Y por favor ¡¿qué eso de que un desodorante de ambiente atrae a las musas inspiradoras?!
Cuando voy al super a comprar un sobre de sopa, lo que quiero no es más que eso:
¡un-sobre-de- sopa!
A lo sumo deseo elegir entre si es de verduras, de choclo o sabor ravioles con tuco. Pero no un aliciente para el mal de amores o un motivo para cambiar mi vida.
No quiero más empresas de teléfono que pretendan convencerme de que si las contrato los problemas de comunicación se terminan. No quiero que me insinúen que si ingiero el yogur que toma Araceli González una vez al día, puedo quedar igual a ella…
¡Basta! ¡Basta! ¡Basta!
Piedad, vida de consumo... piedad.

Cosas que pasan




Mi tía siempre me aconsejaba lo mismo: "si andas floja de autoestima, lo mejor que podés hacer es pasar por una obra en construcción". Cada vez que ella lo hacía, los muchachos de la clase obrera la piropeaban como a nadie. "No hace falta parecerse a Julia Roberts", me decía.

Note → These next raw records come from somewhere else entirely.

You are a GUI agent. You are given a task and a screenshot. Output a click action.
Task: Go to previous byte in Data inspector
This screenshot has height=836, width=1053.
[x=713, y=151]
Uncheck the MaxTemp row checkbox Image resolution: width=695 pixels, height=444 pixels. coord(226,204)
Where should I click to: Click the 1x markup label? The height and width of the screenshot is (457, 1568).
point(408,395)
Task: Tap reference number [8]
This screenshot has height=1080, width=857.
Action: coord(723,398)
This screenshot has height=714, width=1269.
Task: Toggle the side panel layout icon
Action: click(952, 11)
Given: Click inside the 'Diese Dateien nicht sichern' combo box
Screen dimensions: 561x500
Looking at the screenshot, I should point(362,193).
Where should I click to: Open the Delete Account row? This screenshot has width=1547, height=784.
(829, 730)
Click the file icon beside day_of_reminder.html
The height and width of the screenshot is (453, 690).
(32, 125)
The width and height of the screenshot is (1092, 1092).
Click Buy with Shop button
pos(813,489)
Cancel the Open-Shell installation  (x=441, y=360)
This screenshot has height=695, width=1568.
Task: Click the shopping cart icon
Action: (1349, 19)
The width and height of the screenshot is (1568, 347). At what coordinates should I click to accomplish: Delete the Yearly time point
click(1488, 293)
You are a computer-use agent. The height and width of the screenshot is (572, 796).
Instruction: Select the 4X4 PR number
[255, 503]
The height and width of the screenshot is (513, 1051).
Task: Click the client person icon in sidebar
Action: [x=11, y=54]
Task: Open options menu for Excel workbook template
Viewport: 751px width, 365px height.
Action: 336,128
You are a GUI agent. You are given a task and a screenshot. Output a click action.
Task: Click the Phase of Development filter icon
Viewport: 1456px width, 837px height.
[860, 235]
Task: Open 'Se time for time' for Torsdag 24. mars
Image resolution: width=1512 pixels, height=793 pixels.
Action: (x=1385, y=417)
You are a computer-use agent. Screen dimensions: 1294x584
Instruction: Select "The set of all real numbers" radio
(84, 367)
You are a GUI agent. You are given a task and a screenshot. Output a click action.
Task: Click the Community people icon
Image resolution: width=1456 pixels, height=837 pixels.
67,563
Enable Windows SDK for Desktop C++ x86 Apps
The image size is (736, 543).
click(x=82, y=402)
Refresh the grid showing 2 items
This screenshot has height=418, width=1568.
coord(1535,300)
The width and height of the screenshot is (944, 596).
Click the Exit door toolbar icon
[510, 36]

Y la verdad, no hubo vez que no funcionara. Tanto que cuando un grupo de albañiles se apoderó del departamento de al lado, yo le recordé la fórmula de la tía Inés a mi amiga conviviente y sé que en el fondo las dos nos entusiasmamos y fuimos capaces de imaginar, no sin cierta vergüenza, lo que serían de ahí en más los retornos a la casa. Desde ese momento, seguro íbamos a volver quejándonos de lo insistente de los comentarios libidinosos de esos hombres, bien formados a fuerza de trabajo pesado.
Siempre hay un Tom Cruise al que el start-system de la industria cinematográfica se le escapó, dejando que perpetrara en condiciones bastante poco afortunadas. Pero a las chicas de clase media ni se nos ocurre mirar que hay detrás de los ladrillos y las bolsas de cemento, por traición a las buenas costumbres.
Mi amiga Soledad es de esas, pero ella, a diferencia del resto, se atrevía un poco más y cada vez que uno de estos sujetos le lanzaba brabuconadas penetrantes, ella desataba una sarta de comentarios voluminosos que flotaban en el aire hasta que desaparecía en la línea del horizonte. Pero la cosa se complicó.

Cuando llegaron los albañiles al departamento de al lado, mi amiga había tomado las precauciones de no avistar hasta que supiera que estaban muy ocupados. Pero un día no le quedó más remedio que abrir la puerta y caminar por el pasillo atestado de obreros de la construcción. ¿Qué pasó entonces, se preguntarán? Bueno... nada. Exactamente NADA. ¿Y a su vuelta? Nada. Los hombres ni miraron. “Respetuosos”, "bien educados", fue lo primero que pensó Soledad y me lo comentó. Aunque también dejó lugar a la hipótesis de que su paso por el pasillo habia sido lo suficientemente fugaz como para que alcanzaran a verla. Pero no. A la segunda semana, los muchachos seguían inmutables, hablando entre ellos, sacando medidas… Nada. A la tercer semana, mi amiga estaba más interesada en el tema que de costumbre y salía a la puerta por cualquier motivo. A las tres semanas y media, había abandonado el jogging y hasta salía maquillada.
A los pocos días su preocupación se hizo explícita. Salió tan violentamente de su boca que llego a asustarme : “¡¿boluda, estoy muy gorda? ¿O qué mierda les pasa a estos tipos?!"
Los ecos de la desesperación desatada por mi amiga tampoco lograron desconcentrarlos.
Ella por su parte decidió retomar los calditos sin sal y las galletas de arroz y, por las dudas, también el gimnasio.